Text passage —
══════════

Eugene Richards, photographer, writer, and filmmaker, was born in Dorchester, Massachusetts in 1944. After graduating from Northeastern University with a degree in English, he studied photography with Minor White. In 1968, he joined VISTA, Volunteers in Service to America, a government program established as an arm of the so-called” War on Poverty.” Following a year and a half in eastern Arkansas, Richards helped found a social service organization and a community newspaper, Many Voices, which reported on black political action as well as the Ku Klux Klan. Photographs he made during these four years were published in his first monograph, Few Comforts or Surprises: The Arkansas Delta.

Upon returning to Dorchester, Richards began to document the changing, racially diverse neighborhood where he was born. After being invited to join Magnum Photos in 1978, he worked increasingly as a freelance magazine photographer, undertaking assignments on such diverse topics as the American family, drug addiction, emergency medicine, pediatric AIDS, aging and death in America. In 1992, he directed and shot Cocaine True, Cocaine Blue, the first of seven short films he would eventually make.

══════════

The task — Copy the Eugene Richards text word for word, starting at "Eugene Richards, photographer, writer, and" and ending at "The Arkansas Delta.". The data is separate material, unrelated to the Eugene Richards text.

Data excerpts —
══════════

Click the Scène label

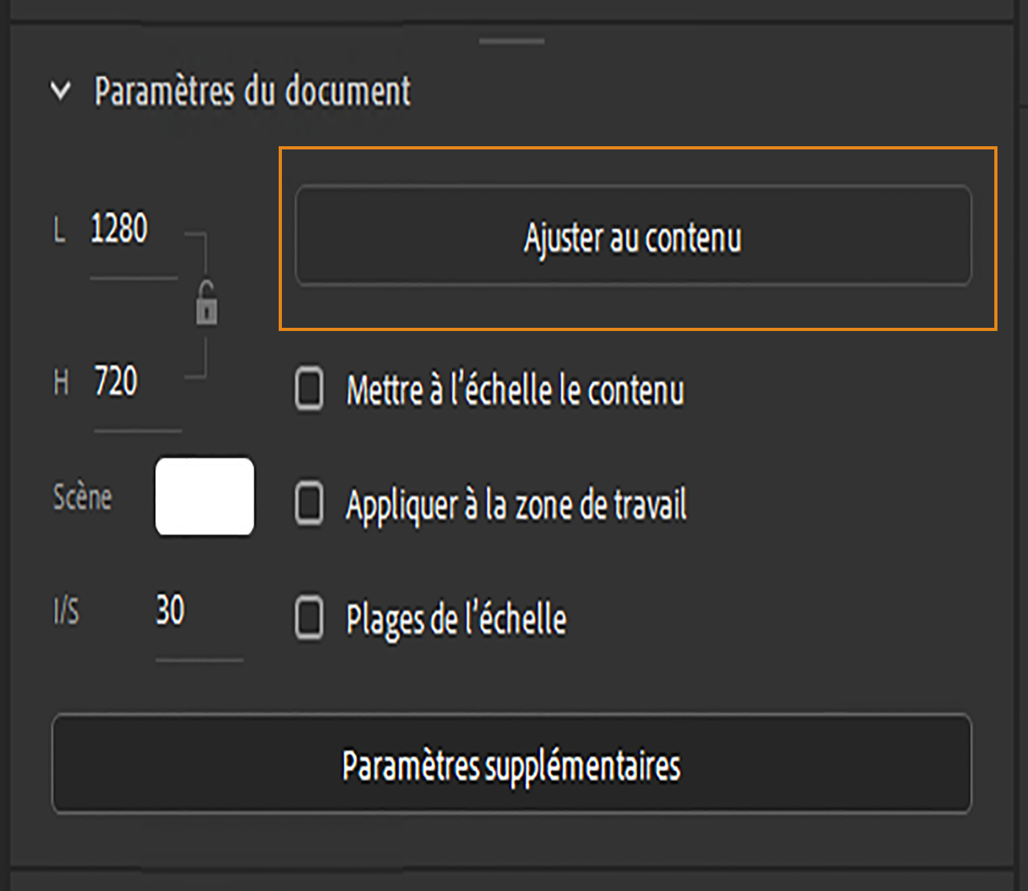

══════════

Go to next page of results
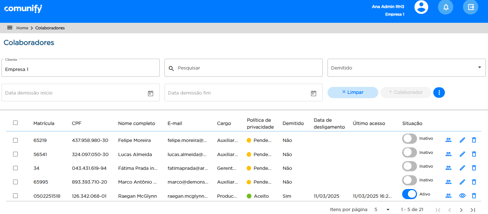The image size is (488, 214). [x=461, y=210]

══════════

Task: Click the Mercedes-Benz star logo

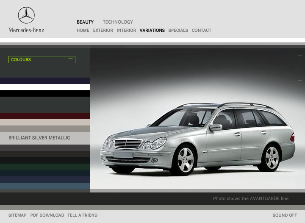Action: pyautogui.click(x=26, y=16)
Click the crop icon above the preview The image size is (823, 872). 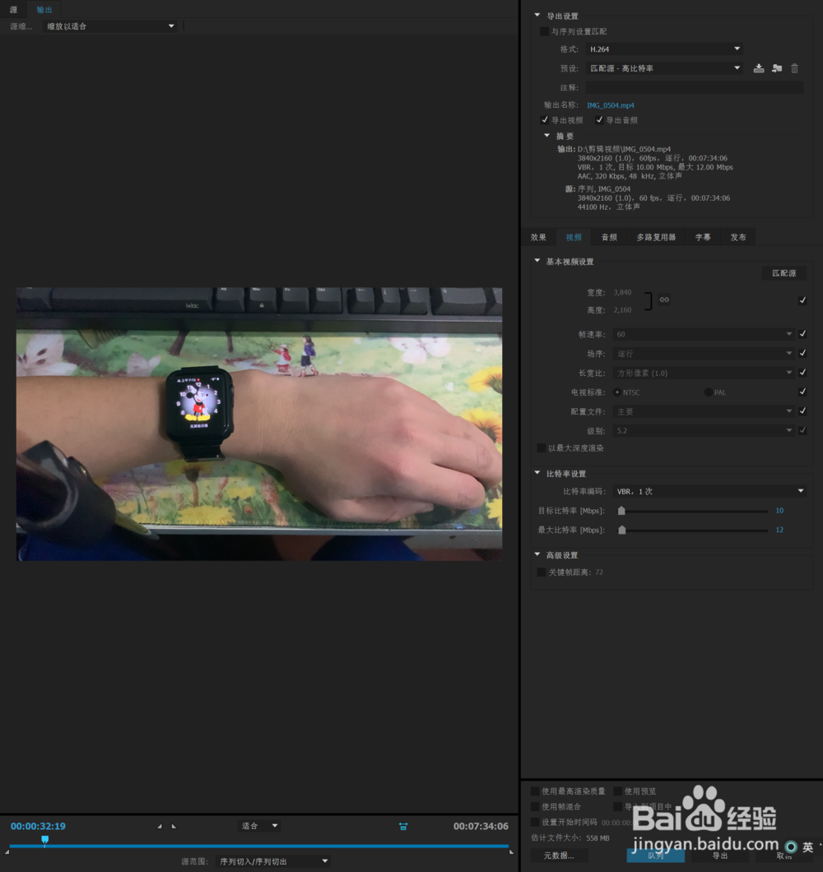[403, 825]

══════════

Output of the task —
Eugene Richards, photographer, writer, and filmmaker, was born in Dorchester, Massachusetts in 1944. After graduating from Northeastern University with a degree in English, he studied photography with Minor White. In 1968, he joined VISTA, Volunteers in Service to America, a government program established as an arm of the so-called” War on Poverty.” Following a year and a half in eastern Arkansas, Richards helped found a social service organization and a community newspaper, Many Voices, which reported on black political action as well as the Ku Klux Klan. Photographs he made during these four years were published in his first monograph, Few Comforts or Surprises: The Arkansas Delta.